Assigned task
For each entry that follows, write out an identical copy.

Input
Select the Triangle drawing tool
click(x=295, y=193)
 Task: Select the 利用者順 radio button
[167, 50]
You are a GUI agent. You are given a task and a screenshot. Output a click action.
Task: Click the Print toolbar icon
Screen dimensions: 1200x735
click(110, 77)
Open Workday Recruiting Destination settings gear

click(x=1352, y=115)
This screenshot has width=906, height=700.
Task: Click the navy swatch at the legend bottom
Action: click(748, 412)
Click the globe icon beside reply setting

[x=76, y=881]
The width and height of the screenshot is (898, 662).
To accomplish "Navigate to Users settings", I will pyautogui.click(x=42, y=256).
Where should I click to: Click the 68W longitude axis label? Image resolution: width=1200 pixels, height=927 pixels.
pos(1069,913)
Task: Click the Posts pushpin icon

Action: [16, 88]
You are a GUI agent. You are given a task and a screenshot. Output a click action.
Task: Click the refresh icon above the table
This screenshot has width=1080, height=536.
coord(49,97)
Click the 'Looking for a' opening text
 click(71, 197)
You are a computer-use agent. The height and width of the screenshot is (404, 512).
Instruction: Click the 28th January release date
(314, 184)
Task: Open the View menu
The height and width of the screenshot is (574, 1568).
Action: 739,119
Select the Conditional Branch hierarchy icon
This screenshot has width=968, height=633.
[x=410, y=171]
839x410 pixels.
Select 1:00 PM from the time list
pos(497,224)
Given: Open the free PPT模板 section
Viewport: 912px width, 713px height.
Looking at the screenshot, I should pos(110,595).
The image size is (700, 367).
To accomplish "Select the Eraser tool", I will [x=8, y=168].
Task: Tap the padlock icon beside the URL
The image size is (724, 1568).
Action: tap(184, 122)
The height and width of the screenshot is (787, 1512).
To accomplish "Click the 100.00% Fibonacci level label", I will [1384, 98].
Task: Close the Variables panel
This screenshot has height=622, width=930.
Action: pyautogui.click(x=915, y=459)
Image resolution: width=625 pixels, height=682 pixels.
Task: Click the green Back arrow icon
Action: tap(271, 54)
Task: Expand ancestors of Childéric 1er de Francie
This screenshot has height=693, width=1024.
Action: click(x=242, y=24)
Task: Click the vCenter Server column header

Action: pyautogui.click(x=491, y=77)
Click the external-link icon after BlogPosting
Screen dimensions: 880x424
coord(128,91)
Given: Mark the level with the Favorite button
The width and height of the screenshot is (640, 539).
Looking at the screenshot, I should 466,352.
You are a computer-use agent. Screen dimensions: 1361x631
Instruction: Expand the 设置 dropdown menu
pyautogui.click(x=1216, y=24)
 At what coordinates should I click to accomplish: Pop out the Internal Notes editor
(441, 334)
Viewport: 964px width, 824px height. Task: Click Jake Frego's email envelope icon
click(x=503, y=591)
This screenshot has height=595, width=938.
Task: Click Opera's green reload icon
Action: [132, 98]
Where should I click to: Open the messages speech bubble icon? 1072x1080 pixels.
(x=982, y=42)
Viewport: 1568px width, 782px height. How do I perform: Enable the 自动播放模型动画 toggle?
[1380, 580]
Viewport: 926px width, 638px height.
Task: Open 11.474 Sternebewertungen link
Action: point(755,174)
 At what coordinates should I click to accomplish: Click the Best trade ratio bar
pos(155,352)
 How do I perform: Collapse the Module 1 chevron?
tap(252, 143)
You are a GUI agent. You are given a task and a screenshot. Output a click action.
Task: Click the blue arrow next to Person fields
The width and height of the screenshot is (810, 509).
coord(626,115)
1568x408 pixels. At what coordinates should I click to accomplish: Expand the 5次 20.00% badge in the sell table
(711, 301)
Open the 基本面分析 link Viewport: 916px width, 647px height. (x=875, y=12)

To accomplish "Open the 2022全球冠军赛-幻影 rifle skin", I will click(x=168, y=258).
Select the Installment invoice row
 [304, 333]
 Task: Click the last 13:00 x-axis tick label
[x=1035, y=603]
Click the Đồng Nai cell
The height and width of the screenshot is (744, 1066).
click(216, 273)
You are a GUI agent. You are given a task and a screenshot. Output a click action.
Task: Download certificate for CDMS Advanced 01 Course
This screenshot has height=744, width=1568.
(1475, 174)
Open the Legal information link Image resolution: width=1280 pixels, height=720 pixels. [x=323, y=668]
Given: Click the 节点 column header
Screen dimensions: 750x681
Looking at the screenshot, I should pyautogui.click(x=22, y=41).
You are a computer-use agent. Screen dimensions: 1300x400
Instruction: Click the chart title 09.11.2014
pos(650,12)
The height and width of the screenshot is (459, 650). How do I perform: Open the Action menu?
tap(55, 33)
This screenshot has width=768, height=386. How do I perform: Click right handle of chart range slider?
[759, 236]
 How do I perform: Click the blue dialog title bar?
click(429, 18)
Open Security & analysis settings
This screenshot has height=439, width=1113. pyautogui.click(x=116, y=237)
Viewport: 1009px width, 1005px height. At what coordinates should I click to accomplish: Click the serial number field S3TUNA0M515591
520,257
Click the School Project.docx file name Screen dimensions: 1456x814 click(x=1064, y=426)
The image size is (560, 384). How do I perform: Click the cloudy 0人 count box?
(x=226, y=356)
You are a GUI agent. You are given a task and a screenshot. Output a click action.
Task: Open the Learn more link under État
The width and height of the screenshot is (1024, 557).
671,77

Exercise answer
Select the Triangle drawing tool
click(x=295, y=193)
 Task: Select the 利用者順 radio button
[167, 50]
You are a GUI agent. You are given a task and a screenshot. Output a click action.
Task: Click the Print toolbar icon
Screen dimensions: 1200x735
click(110, 77)
Open Workday Recruiting Destination settings gear

click(x=1352, y=115)
This screenshot has width=906, height=700.
Task: Click the navy swatch at the legend bottom
Action: click(748, 412)
Click the globe icon beside reply setting

[x=76, y=881]
The width and height of the screenshot is (898, 662).
To accomplish "Navigate to Users settings", I will pyautogui.click(x=42, y=256).
Where should I click to: Click the 68W longitude axis label? Image resolution: width=1200 pixels, height=927 pixels.
pos(1069,913)
Task: Click the Posts pushpin icon

Action: [16, 88]
You are a GUI agent. You are given a task and a screenshot. Output a click action.
Task: Click the refresh icon above the table
This screenshot has width=1080, height=536.
coord(49,97)
Click the 'Looking for a' opening text
 click(71, 197)
You are a computer-use agent. The height and width of the screenshot is (404, 512).
Instruction: Click the 28th January release date
(314, 184)
Task: Open the View menu
The height and width of the screenshot is (574, 1568).
Action: 739,119
Select the Conditional Branch hierarchy icon
This screenshot has width=968, height=633.
[x=410, y=171]
839x410 pixels.
Select 1:00 PM from the time list
pos(497,224)
Given: Open the free PPT模板 section
Viewport: 912px width, 713px height.
Looking at the screenshot, I should pos(110,595).
The image size is (700, 367).
To accomplish "Select the Eraser tool", I will [x=8, y=168].
Task: Tap the padlock icon beside the URL
The image size is (724, 1568).
Action: tap(184, 122)
The height and width of the screenshot is (787, 1512).
To accomplish "Click the 100.00% Fibonacci level label", I will [1384, 98].
Task: Close the Variables panel
This screenshot has height=622, width=930.
Action: pyautogui.click(x=915, y=459)
Image resolution: width=625 pixels, height=682 pixels.
Task: Click the green Back arrow icon
Action: tap(271, 54)
Task: Expand ancestors of Childéric 1er de Francie
This screenshot has height=693, width=1024.
Action: click(x=242, y=24)
Task: Click the vCenter Server column header

Action: pyautogui.click(x=491, y=77)
Click the external-link icon after BlogPosting
Screen dimensions: 880x424
coord(128,91)
Given: Mark the level with the Favorite button
The width and height of the screenshot is (640, 539).
Looking at the screenshot, I should 466,352.
You are a computer-use agent. Screen dimensions: 1361x631
Instruction: Expand the 设置 dropdown menu
pyautogui.click(x=1216, y=24)
 At what coordinates should I click to accomplish: Pop out the Internal Notes editor
(441, 334)
Viewport: 964px width, 824px height. Task: Click Jake Frego's email envelope icon
click(x=503, y=591)
This screenshot has height=595, width=938.
Task: Click Opera's green reload icon
Action: [132, 98]
Where should I click to: Open the messages speech bubble icon? 1072x1080 pixels.
(x=982, y=42)
Viewport: 1568px width, 782px height. How do I perform: Enable the 自动播放模型动画 toggle?
[1380, 580]
Viewport: 926px width, 638px height.
Task: Open 11.474 Sternebewertungen link
Action: point(755,174)
 At what coordinates should I click to accomplish: Click the Best trade ratio bar
pos(155,352)
 How do I perform: Collapse the Module 1 chevron?
tap(252, 143)
You are a GUI agent. You are given a task and a screenshot. Output a click action.
Task: Click the blue arrow next to Person fields
The width and height of the screenshot is (810, 509).
coord(626,115)
1568x408 pixels. At what coordinates should I click to accomplish: Expand the 5次 20.00% badge in the sell table
(711, 301)
Open the 基本面分析 link Viewport: 916px width, 647px height. (x=875, y=12)

To accomplish "Open the 2022全球冠军赛-幻影 rifle skin", I will click(x=168, y=258).
Select the Installment invoice row
 [304, 333]
 Task: Click the last 13:00 x-axis tick label
[x=1035, y=603]
Click the Đồng Nai cell
The height and width of the screenshot is (744, 1066).
click(216, 273)
You are a GUI agent. You are given a task and a screenshot. Output a click action.
Task: Download certificate for CDMS Advanced 01 Course
This screenshot has height=744, width=1568.
(1475, 174)
Open the Legal information link Image resolution: width=1280 pixels, height=720 pixels. [x=323, y=668]
Given: Click the 节点 column header
Screen dimensions: 750x681
Looking at the screenshot, I should pyautogui.click(x=22, y=41).
You are a computer-use agent. Screen dimensions: 1300x400
Instruction: Click the chart title 09.11.2014
pos(650,12)
The height and width of the screenshot is (459, 650). How do I perform: Open the Action menu?
tap(55, 33)
This screenshot has width=768, height=386. How do I perform: Click right handle of chart range slider?
[759, 236]
 How do I perform: Click the blue dialog title bar?
click(429, 18)
Open Security & analysis settings
This screenshot has height=439, width=1113. pyautogui.click(x=116, y=237)
Viewport: 1009px width, 1005px height. At what coordinates should I click to accomplish: Click the serial number field S3TUNA0M515591
520,257
Click the School Project.docx file name Screen dimensions: 1456x814 click(x=1064, y=426)
The image size is (560, 384). How do I perform: Click the cloudy 0人 count box?
(x=226, y=356)
You are a GUI agent. You are given a task and a screenshot. Output a click action.
Task: Open the Learn more link under État
The width and height of the screenshot is (1024, 557).
671,77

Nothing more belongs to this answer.